*PARTS OF THE EXERCISE:*
1. Summarize the passage about the sister's gifts and the christening in two sentences.
2. Based on the passage about the sister's gifts and the christening, decide whether each statement agrees with it. Answer yes or no, quoting the words that settle it: (a) The narrator remembers what gift the sister brought about two weeks before JJ was born. (b) The sister wanted to know which church would host the christening. (c) Ellie was chosen as JJ's godmother.
3. Carry on the passage about the sister's gifts and the christening, picking up after its final sentence.

I had to do it, there was no avoiding it this time. It took a lot out of me to finally say “No more it is enough!”

My sister has been spending up big on JJ, even while pregnant we were receiving gifts constantly. Every time I saw her there was something new and while we appreciated each and every purchase it became a joke and I felt like there was an agenda behind the “presents”.

It turned out that there was an agenda. About 2 weeks before JJ was born my sister and Ellie came over for a visit and yet again she had another gift, I can’t remember what it was but we thanked her kindly and asked her to stop. The conversation turned to the Christening (of my yet unborn son), she was desperate to know the details…who would be coming, when we would hold the event, which church and where the lunch would be…and of course who would be the God Parents.

Tim and I had already decided that Ellie would be JJ’s God mother and his best friend would be the God Father. This did not go down well with my sister…she was itching to have the privilege…and I knew deep in my heart that this was the reason for all the gifts. This may sound harsh but wait there is more to the story.

*DATA SECTION:*
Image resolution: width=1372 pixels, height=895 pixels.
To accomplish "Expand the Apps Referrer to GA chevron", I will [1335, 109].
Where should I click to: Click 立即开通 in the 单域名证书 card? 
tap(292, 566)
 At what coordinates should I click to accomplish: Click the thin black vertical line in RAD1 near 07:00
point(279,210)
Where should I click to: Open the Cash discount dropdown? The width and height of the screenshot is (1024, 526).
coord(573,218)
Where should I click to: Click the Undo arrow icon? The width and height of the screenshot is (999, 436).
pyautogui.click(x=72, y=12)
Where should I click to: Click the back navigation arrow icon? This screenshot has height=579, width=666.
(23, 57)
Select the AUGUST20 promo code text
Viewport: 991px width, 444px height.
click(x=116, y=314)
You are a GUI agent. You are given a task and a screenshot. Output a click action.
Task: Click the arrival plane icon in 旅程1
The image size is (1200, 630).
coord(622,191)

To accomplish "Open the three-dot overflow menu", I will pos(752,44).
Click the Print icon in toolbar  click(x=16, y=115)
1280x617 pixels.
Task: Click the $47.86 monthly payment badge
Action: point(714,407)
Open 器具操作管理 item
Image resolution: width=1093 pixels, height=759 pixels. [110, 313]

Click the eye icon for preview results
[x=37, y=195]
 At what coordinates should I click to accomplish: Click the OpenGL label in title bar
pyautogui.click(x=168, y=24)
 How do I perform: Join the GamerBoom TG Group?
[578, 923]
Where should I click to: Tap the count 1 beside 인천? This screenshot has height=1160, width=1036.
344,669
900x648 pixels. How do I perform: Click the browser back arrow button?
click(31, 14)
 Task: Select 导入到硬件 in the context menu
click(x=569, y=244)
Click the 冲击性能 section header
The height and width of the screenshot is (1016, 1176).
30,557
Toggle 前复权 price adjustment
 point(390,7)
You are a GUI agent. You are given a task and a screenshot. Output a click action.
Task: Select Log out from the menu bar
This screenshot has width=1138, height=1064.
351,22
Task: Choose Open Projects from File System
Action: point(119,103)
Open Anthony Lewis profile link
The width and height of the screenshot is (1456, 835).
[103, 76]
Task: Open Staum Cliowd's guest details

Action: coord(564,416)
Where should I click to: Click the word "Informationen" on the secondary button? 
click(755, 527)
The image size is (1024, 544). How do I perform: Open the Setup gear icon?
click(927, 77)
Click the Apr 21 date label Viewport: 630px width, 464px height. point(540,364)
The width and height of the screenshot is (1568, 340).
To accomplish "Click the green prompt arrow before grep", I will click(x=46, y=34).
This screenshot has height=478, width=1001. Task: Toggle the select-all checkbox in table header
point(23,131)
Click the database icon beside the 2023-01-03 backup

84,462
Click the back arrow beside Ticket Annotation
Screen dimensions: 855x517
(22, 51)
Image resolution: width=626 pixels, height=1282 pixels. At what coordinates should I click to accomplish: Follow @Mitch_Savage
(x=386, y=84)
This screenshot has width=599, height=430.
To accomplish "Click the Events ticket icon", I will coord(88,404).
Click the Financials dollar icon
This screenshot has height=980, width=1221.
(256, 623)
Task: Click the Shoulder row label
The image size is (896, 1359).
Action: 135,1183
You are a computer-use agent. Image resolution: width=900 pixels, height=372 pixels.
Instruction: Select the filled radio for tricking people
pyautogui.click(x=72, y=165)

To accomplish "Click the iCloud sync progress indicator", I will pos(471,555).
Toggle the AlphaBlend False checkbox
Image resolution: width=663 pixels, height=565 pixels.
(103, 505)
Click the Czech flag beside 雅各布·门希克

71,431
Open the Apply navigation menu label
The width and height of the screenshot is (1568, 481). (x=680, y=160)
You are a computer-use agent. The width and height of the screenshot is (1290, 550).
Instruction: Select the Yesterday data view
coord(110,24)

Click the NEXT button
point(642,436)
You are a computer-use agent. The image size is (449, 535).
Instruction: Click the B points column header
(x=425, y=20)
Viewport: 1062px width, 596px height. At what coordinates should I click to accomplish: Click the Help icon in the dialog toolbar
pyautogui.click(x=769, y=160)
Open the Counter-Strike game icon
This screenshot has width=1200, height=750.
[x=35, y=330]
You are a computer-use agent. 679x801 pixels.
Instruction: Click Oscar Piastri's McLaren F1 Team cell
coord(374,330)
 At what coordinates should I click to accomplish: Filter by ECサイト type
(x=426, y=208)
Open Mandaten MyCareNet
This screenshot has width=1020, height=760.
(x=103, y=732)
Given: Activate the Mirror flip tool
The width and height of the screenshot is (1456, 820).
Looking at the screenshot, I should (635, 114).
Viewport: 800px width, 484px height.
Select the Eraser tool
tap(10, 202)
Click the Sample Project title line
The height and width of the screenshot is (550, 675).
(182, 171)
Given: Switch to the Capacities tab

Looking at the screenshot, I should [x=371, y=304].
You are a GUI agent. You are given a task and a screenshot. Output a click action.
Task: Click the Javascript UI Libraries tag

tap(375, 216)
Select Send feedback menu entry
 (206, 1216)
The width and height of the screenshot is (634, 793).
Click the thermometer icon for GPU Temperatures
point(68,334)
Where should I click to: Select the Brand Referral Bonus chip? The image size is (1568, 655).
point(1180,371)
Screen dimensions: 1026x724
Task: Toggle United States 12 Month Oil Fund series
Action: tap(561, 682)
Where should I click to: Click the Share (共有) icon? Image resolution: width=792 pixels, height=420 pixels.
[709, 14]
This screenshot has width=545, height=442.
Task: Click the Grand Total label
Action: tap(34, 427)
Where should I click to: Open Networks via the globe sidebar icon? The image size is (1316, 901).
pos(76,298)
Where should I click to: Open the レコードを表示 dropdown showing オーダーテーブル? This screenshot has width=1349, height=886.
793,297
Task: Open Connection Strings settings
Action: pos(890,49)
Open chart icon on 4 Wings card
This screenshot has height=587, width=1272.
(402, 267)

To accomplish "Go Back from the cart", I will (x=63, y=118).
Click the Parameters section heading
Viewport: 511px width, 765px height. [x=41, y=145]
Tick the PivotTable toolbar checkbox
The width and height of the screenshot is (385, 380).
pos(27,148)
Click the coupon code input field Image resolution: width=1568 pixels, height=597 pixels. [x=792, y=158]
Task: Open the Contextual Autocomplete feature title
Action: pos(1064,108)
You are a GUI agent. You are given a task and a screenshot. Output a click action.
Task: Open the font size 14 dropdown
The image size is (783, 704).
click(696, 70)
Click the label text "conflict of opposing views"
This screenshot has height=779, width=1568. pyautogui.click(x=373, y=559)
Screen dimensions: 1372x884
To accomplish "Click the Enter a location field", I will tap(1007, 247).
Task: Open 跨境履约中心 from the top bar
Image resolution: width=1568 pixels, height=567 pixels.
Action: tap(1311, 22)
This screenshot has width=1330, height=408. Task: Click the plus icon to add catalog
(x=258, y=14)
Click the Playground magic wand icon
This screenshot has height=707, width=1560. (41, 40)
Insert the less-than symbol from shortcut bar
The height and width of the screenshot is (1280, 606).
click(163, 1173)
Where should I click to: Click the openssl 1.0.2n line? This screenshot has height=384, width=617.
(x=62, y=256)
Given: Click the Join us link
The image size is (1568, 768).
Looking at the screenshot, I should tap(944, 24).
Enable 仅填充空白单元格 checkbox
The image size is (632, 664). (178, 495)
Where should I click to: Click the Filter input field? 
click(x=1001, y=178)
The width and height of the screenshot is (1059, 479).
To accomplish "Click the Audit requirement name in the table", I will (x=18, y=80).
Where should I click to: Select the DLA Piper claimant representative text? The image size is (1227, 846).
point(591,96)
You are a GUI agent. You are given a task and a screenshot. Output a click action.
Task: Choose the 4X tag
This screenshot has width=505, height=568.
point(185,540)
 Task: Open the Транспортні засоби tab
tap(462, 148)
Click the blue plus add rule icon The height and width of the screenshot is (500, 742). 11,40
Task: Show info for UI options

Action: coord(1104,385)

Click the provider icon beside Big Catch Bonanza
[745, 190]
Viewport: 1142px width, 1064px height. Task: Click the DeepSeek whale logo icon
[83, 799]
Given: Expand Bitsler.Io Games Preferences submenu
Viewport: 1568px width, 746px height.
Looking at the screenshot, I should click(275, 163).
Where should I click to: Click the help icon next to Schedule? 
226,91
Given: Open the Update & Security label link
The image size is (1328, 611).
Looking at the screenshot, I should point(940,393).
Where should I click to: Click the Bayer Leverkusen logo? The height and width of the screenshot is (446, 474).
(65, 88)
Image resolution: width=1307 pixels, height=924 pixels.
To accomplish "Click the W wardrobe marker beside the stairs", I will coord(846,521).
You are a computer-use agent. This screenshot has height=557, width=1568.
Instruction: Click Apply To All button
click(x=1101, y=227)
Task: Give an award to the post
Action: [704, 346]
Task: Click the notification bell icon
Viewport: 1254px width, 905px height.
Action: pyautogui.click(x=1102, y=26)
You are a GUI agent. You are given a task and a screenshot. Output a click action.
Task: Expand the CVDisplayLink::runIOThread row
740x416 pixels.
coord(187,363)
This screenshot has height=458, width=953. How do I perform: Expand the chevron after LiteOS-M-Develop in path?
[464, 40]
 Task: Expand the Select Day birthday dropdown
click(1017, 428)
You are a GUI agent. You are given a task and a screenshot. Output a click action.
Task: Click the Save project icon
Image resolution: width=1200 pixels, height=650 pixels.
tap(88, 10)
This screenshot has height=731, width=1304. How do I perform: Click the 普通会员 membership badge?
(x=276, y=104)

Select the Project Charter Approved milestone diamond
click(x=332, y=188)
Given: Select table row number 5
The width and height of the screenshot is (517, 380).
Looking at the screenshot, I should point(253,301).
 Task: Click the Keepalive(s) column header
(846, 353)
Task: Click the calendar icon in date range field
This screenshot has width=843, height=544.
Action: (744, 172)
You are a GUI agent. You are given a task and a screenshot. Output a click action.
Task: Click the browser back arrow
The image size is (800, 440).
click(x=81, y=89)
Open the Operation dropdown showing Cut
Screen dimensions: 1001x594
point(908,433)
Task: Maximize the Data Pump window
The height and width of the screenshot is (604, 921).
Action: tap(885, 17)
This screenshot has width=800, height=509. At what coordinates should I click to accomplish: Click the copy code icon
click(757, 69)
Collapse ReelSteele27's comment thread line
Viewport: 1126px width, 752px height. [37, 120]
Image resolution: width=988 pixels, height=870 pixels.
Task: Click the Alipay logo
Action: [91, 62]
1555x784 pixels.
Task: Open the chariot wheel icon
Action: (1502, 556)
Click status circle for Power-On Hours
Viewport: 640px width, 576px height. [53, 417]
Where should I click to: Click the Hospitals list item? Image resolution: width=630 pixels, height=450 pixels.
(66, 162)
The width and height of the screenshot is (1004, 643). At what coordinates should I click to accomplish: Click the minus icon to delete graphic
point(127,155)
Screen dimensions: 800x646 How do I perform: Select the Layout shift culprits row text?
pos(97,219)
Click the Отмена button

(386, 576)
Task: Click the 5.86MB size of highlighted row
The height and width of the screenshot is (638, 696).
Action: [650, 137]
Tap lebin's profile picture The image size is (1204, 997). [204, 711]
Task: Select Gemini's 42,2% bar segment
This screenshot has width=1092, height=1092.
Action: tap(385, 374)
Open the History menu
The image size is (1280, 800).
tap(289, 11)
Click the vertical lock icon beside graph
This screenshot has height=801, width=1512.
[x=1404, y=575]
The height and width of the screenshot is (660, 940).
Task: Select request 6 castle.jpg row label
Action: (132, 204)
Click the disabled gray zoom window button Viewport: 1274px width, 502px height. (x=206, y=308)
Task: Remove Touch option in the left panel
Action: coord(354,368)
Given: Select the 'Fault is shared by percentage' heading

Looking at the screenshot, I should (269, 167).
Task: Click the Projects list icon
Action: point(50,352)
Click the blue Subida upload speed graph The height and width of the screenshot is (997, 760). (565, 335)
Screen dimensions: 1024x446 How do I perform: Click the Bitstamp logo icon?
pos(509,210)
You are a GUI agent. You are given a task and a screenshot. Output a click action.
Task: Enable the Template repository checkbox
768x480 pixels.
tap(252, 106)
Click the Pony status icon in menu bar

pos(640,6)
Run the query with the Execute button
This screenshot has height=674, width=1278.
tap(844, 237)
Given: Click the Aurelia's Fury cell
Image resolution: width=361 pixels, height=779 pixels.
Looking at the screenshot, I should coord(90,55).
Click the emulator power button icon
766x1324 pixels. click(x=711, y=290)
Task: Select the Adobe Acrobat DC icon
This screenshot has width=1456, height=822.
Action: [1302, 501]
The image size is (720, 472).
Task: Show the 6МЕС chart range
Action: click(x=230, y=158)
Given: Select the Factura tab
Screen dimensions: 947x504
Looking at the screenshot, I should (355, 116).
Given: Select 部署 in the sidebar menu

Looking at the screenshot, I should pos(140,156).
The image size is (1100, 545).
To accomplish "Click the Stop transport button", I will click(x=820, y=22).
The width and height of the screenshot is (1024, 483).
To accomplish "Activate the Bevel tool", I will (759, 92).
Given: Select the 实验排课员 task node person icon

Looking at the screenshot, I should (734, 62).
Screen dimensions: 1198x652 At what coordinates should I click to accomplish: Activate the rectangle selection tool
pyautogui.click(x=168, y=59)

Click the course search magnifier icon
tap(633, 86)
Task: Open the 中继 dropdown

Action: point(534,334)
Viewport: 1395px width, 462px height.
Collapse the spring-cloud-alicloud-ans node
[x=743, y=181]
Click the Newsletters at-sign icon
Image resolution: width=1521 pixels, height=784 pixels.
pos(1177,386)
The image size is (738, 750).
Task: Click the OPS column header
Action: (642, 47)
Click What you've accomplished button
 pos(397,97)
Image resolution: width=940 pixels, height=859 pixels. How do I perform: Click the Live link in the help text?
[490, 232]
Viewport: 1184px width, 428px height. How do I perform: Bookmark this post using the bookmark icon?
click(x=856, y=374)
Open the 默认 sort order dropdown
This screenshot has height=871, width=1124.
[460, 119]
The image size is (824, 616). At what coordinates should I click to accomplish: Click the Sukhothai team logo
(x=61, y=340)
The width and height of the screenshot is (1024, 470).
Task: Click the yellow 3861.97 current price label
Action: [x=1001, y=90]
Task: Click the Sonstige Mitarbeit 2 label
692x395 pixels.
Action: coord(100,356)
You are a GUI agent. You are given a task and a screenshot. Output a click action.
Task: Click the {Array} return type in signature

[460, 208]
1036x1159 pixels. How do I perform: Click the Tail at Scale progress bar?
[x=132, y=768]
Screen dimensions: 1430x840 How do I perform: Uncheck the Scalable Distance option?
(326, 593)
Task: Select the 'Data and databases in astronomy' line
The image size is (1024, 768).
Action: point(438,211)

*EXERCISE RESULTS:*
1. The narrator's sister kept buying gifts for JJ, even during the pregnancy, and the narrator suspected the presents had an agenda. That agenda surfaced when the sister pressed for christening details and showed she wanted to be godparent, but Tim and the narrator had already chosen Ellie as godmother.

2.
(a) No: "I can’t remember what it was"
(b) Yes: "which church"
(c) Yes: "Tim and I had already decided that Ellie would be JJ’s God mother"

3.
The next day I received and phone call from my brother in law…saying “how dare I ask Ellie to be the God mother, as she is underage”. My family it seems believe that a request to be a Religious God mother automatically means that I’m asking people to be the Legal Guardian in case something happens.

My Brother in law then went onto say that my sister had noticed that all the gifts that we had received from them have been thrown away. It seems as though my sister was snooping around JJ’s room and because I had packed away a few things, she automatically assumed that I threw them away. Or…or..wait for this…she was stiring the pot as she was pissed that I hadn’t asked her to be JJ’s God mother.

In the hospital we received yet more gifts from my sister, this time Tim kindly but forcefully said “Thankyou …blah…we appreciate all the gifts, but please no more”. Tim and I worked out recently that she would’ve spent over $800 on JJ and we feel uncomfortable with the constant purchases.

So today she turned up with yet another plastic bag with her latest purchase for JJ. I refused to accept the gift, wouldn’t even look in the bag. She tried to force it into Tim’s hands but he too refused it. She then placed the bag into JJ’s room, where I removed it and gave it straight to Ellies hand, telling my sister that we had explained that whilst the thoughts and gifts were appreciated..we had asked her NOT to buy anything else. Her response was what is she going to do with the baby stuff. I replied that Ellie can take it back to the store for a refund and then she can purchase herself some thing.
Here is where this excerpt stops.